Now, if only I could get the weather and the trains to cooperate with each other...


Thursday, February 11, 2010

Almost a Shutout

Monday found me bound for Hallock, which entails parlleling a good stretch of the Staples, Grand Forks, and Noyes Subdivisions of BNSF, along with around 60 miles of CP's Detroit Lakes Sub. It's a trip that should be a railfan extravaganza.

Unfortunately for me, this time, it wasn't. I managed to make it all the way to Kennedy, just a few miles shy of Hallock, before anything "railroady" caught my eye. Rumor had it that at tractor was being delivered to Kennedy by rail, and this time rumor turned into fact. Many of you have likely already seen that photo of a shiny new John Deere sitting on a flat car in the snow.

All evening Monday, all day Tuesday, and Wednesday morning I was never more than a block or two from the Noyes sub. Even though I could see the tracks from my window, "stealth" trains somehow slipped by in the dark of night Monday and Tuesday, I think, judging from the look of the grade crossings in town.

Headed south around lunchtime on Wednesday, I noticed that the shiny John Deere in Kennedy was now sitting on the loading ramp and the dual wheels that had been on the flatcar were also gone. But I pressed on. After stopping to show the flag in Stephen and Argyle, I pointed the Escape for home.

Again, the tracks were vacant, at least until Mahnomen, where I came upon a southbound CP freight sitting in the siding waiting for a meet. Since trains were rare as hen's teeth, I grabbed a shot.

I noticed some kind of logo on the side of the nose of the lead unit, and investigated to find that it was honoring the musical Mounties:

I thought my luck might change, but the train he was waiting for snuck by me near Waubun, where the track and the highway separate for a bit, and I just saw the end of it disappear. I had no enthusiasm to chase it.

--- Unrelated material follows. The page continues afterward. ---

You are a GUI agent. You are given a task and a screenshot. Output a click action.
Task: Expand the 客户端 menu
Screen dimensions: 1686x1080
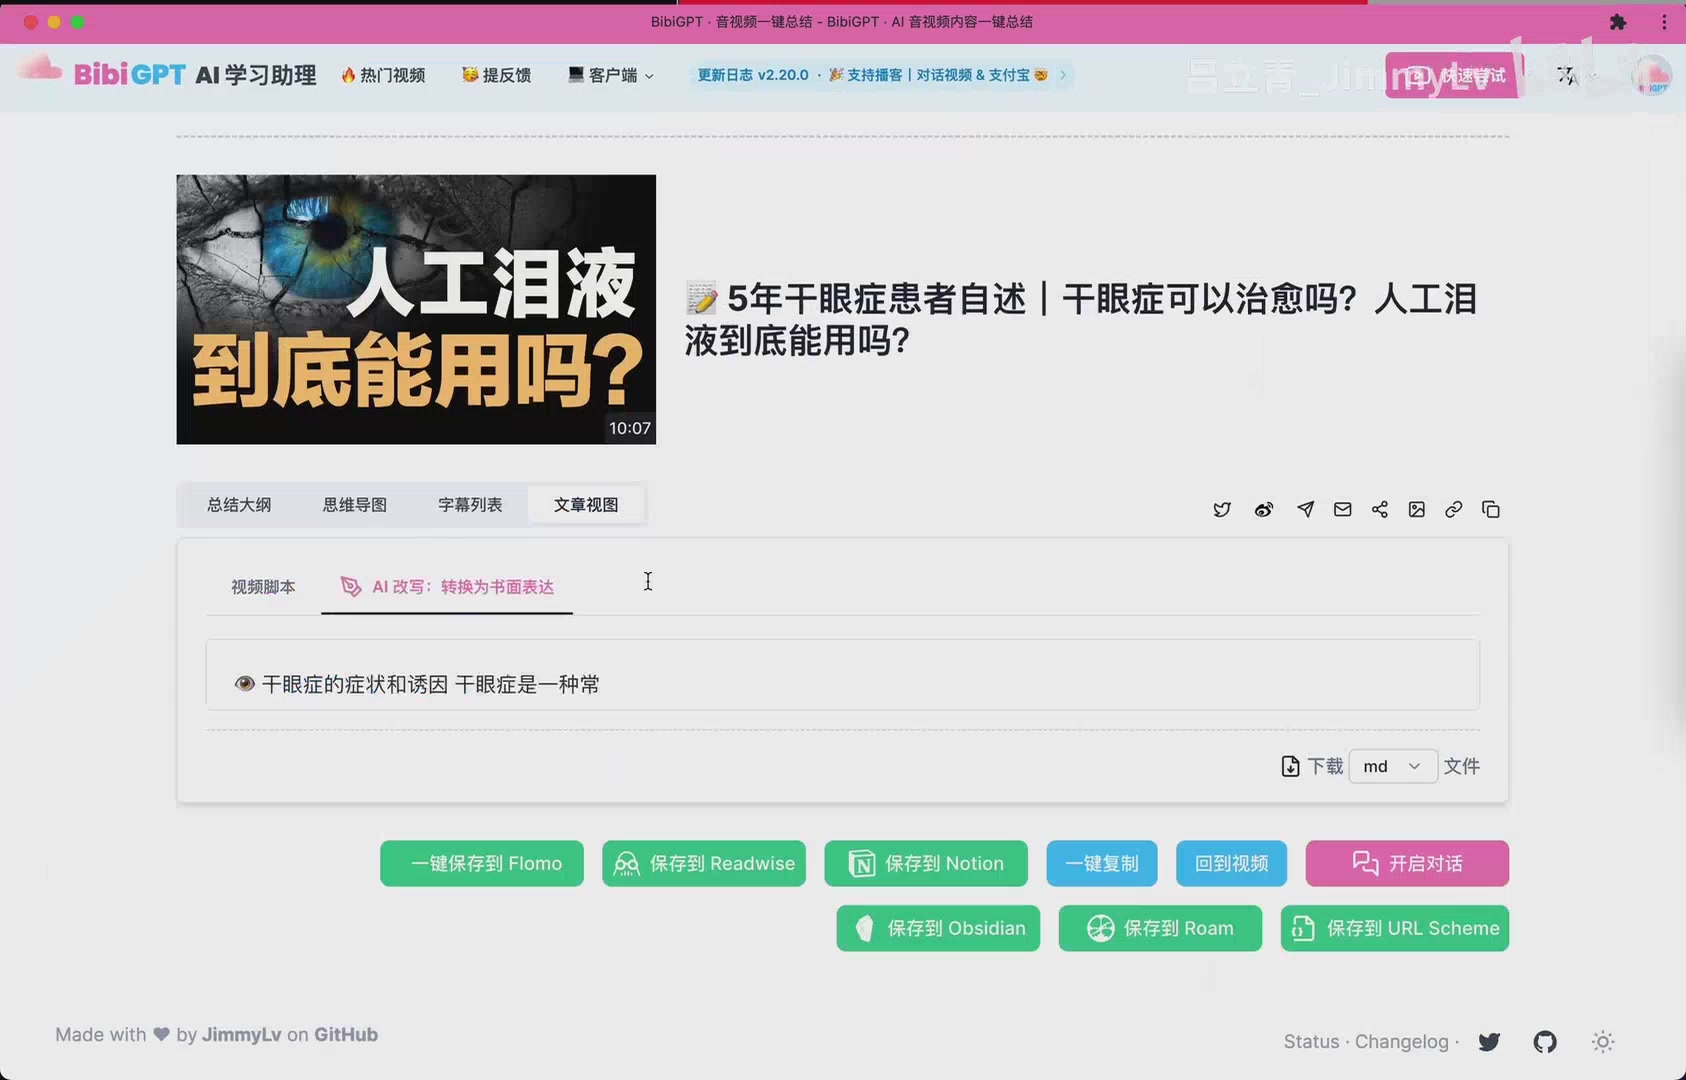coord(611,75)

The Staples Sub was even more vacant than the DL Sub, with nothing spotted between DL and Wadena. I made it home about 6:30, feeling like I had been nearly skunked. Wish me better luck next time.


Friday, February 5, 2010

Return of the SD75M

Way back on Tuesday, February 2, BNSF Jake posted a photo of a flock of BNSF SD75's on the move down the Staples Sub. The word on the web was that these engines were to be returned to service in various locations on the system. Sadly, my own trip down the Staples Sub that morning was much too early to get a look at this group of engines as they moved from Minot to Northtown. However, I did get a chance to spot the SD39-2 pair 8012-8018, (working?) behind a pair of SD70MAC's on an eastbound manifest early that morning. This train was stopped near Clear Lake when I shot it just before 9 AM Tuesday.

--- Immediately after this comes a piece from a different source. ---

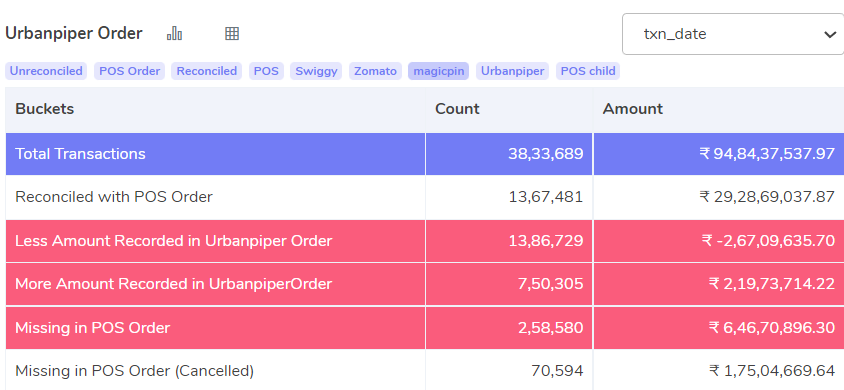This screenshot has height=390, width=844.
Task: Open Missing in POS Order (Cancelled) row
Action: point(425,370)
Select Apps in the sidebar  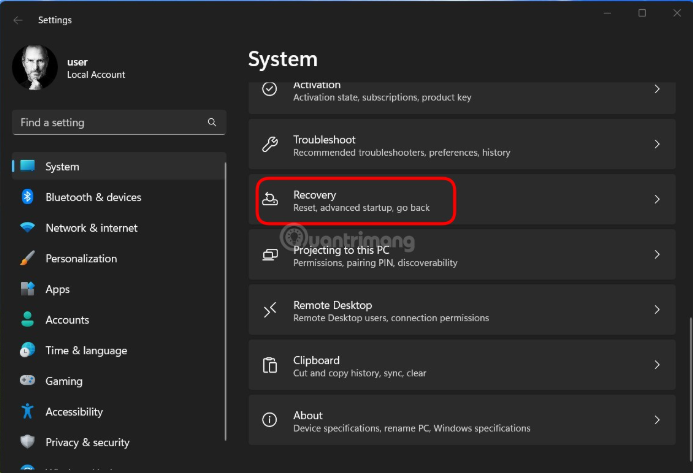coord(57,289)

It's not a conventional or traditional power set, but hey, it's an all-EMD powered freight train. Can't kick about that in the year 2010.

Fast forward to today, or more specfically this afternoon as I returned home from a three day tour of Southeast Minnesota and the Twin Cities. Just west of Becker, a headlight lured me off the well traveled asphalt of Highway 10 for a shot of what turned out to be an eastbound manifest under the charge of two of the aforementioned SD75M's.

Although the overcast ruled out good photos, I simply had to shoot this pair of EMD's. I take it as nothing but a good sign that business is picking up if the railroad is re-activating units that had been mothballed for what seems like a year.

I also spotted a pair of eastbound manifests on my trip home, both led by assortments of Dash 9's in various H1, H2, and warbonnet paint. The last train I spotted was a COLX load just south of Randall. Sadly, they heavy overcast was enough to discourage me from further photography attempts.

Monday I leave for Hallock, so hopefully I will get something on that trip. Who knows, with any luck I may even stumble across that rumored CP windmill train that is supposed to headed this way.